#### WORK INSTRUCTION
The answer must consist solely of the lines from the line with "Where should I" to the end of the data below, transcribed exactly and with no pictures.

#### RECORDS PROVIDED
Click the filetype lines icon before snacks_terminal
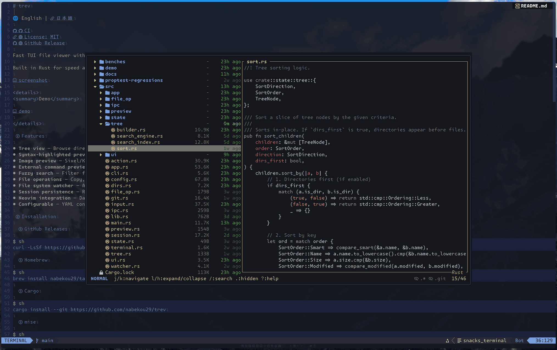The width and height of the screenshot is (557, 350). tap(459, 341)
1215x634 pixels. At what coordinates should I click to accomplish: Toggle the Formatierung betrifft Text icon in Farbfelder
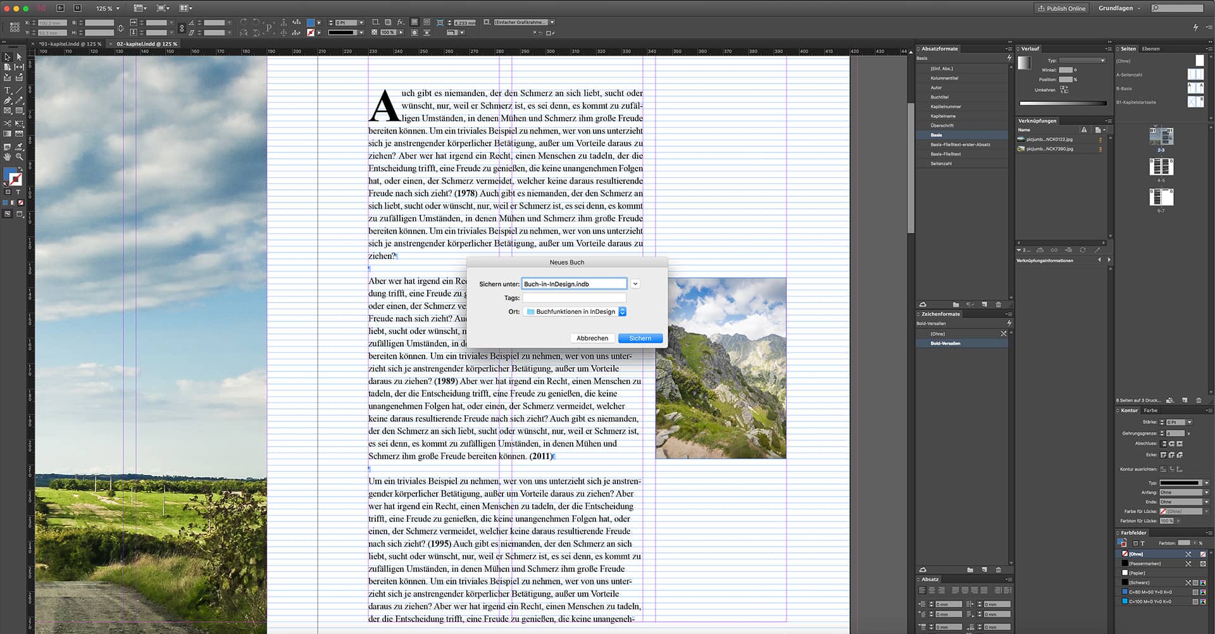coord(1142,544)
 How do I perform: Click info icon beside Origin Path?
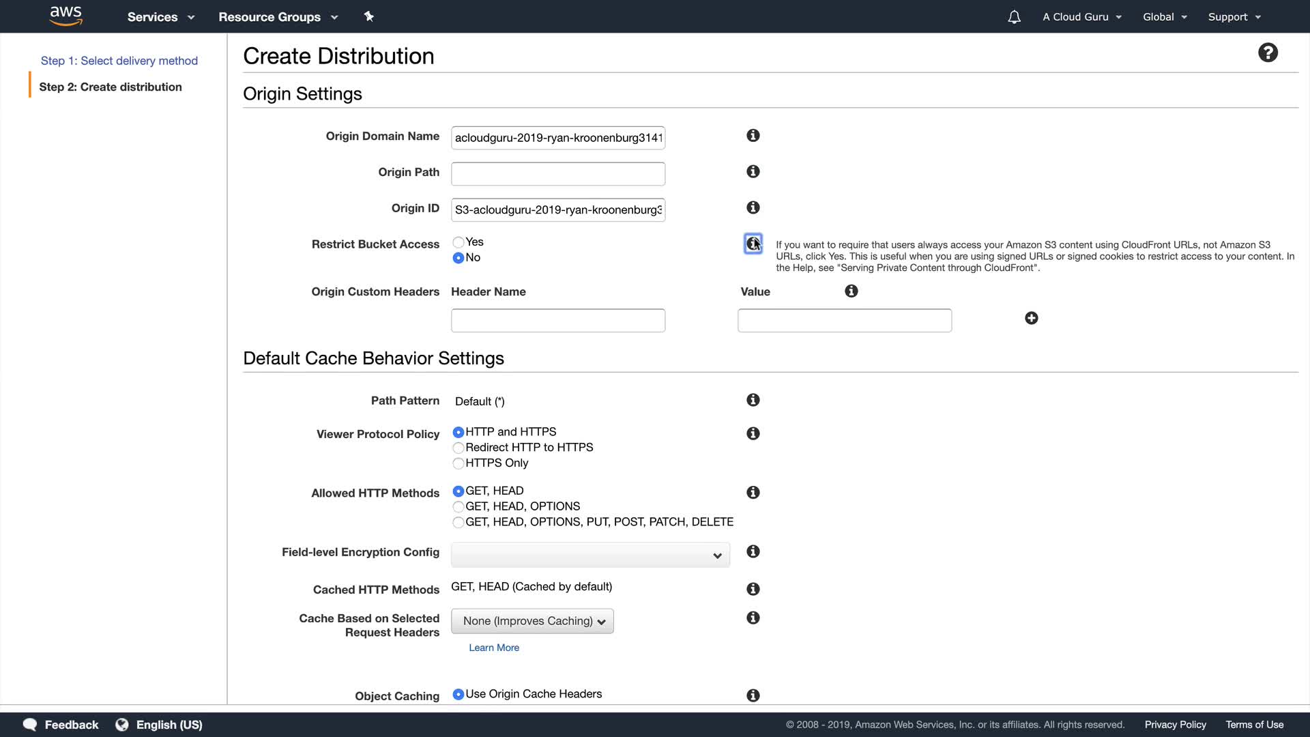coord(753,172)
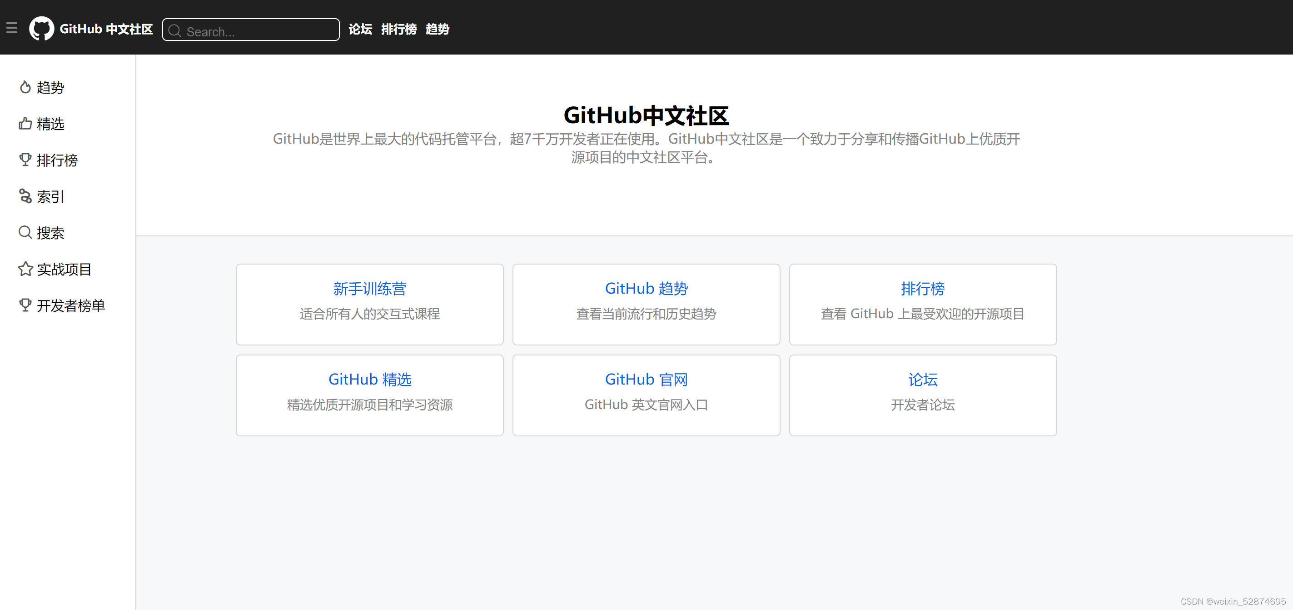Click the 排行榜 card link
The height and width of the screenshot is (610, 1293).
(x=923, y=288)
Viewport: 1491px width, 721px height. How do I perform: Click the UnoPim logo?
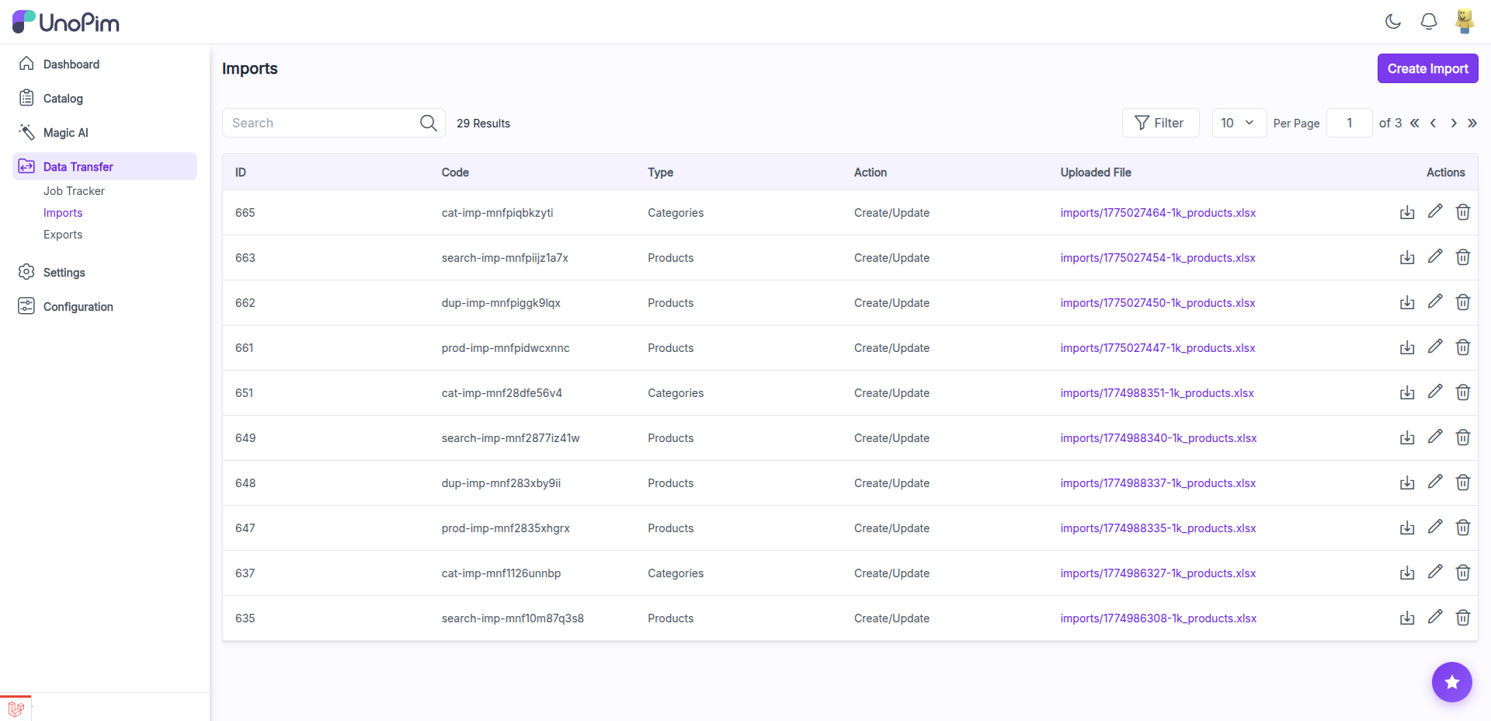66,21
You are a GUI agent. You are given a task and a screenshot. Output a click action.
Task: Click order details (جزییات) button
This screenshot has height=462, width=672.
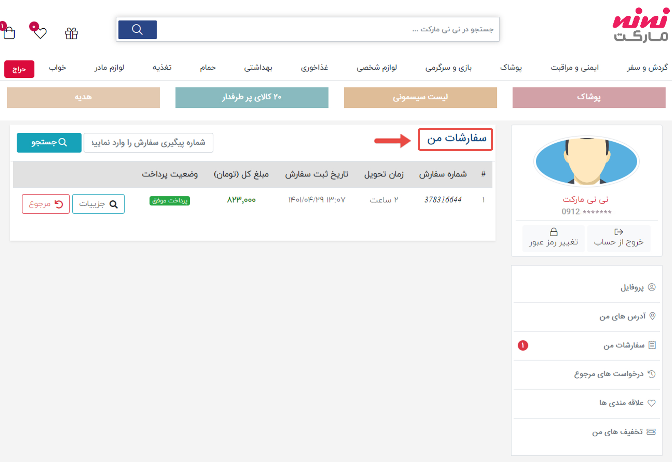pyautogui.click(x=98, y=204)
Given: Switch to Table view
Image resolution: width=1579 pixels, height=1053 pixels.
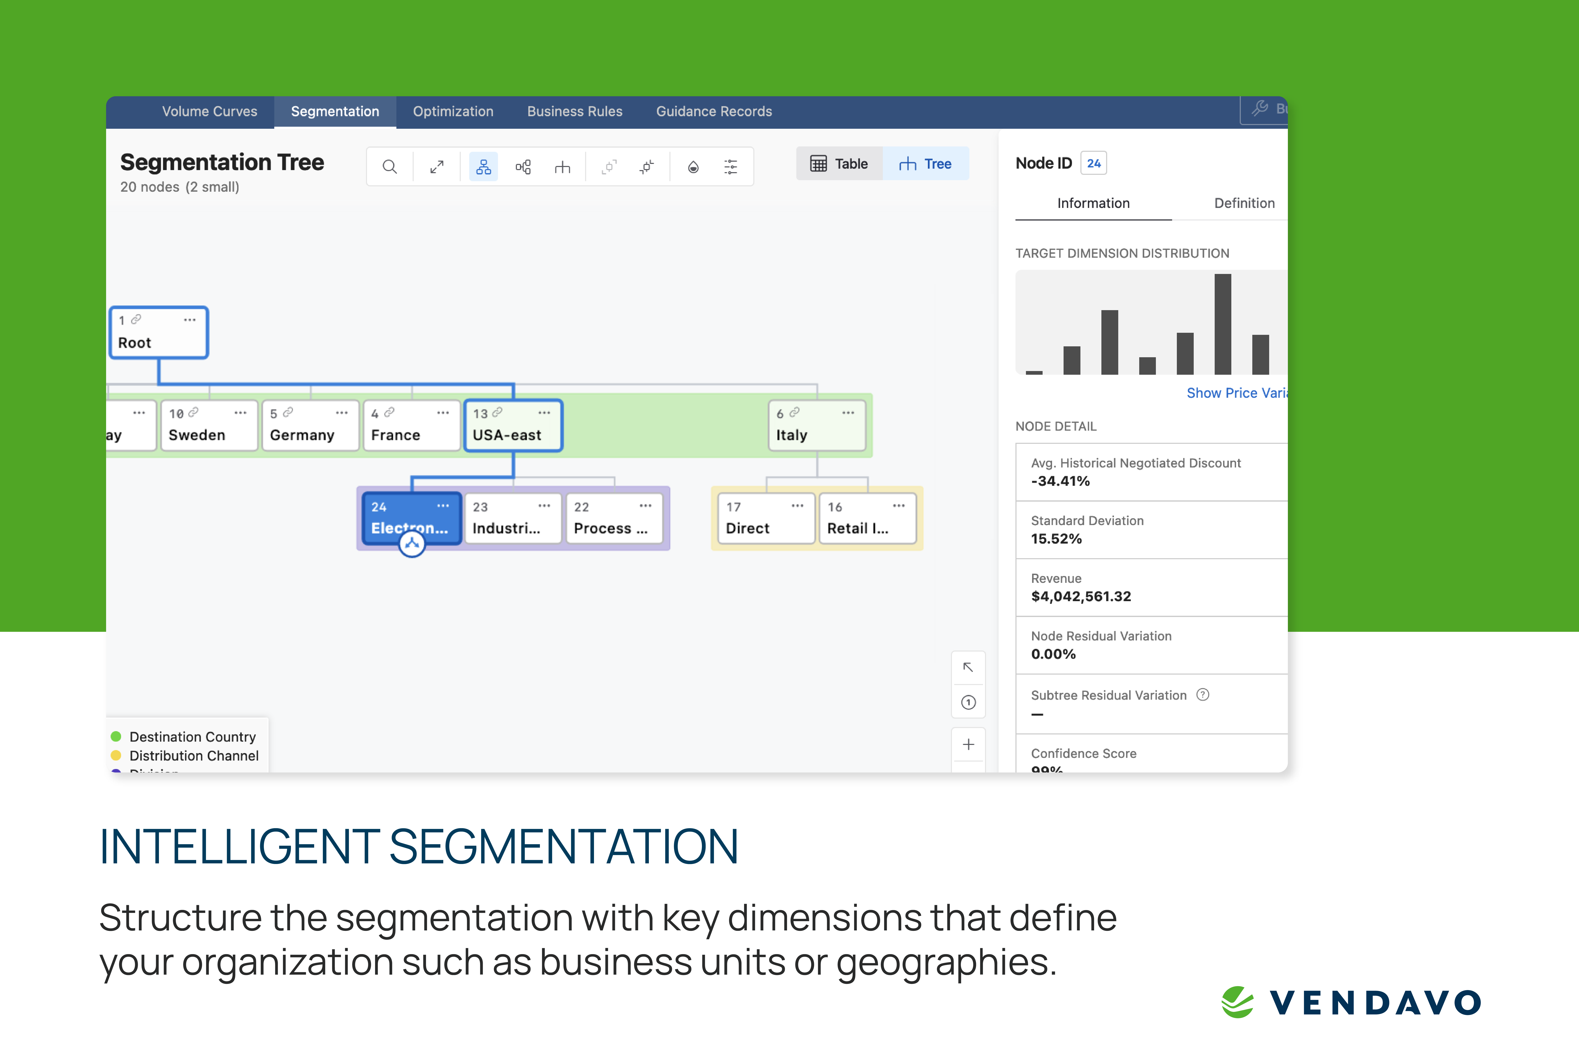Looking at the screenshot, I should [x=839, y=163].
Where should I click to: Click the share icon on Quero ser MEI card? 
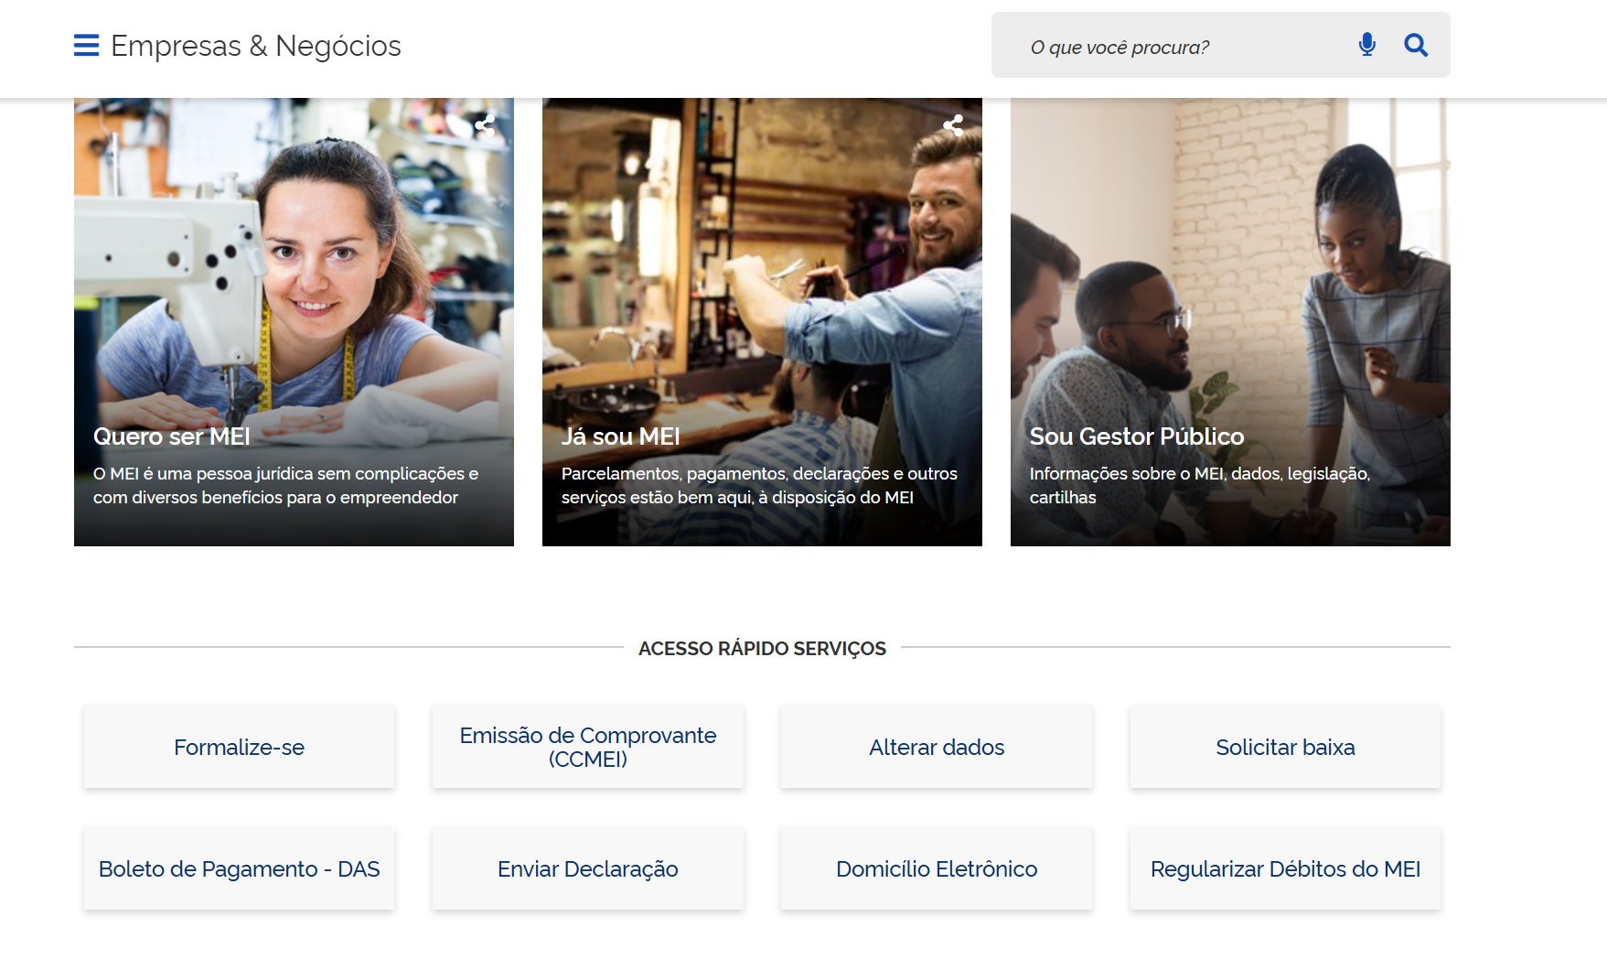coord(485,124)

#### ANSWER BOX
Where should I click to: Click the share icon on Quero ser MEI card? 
coord(485,124)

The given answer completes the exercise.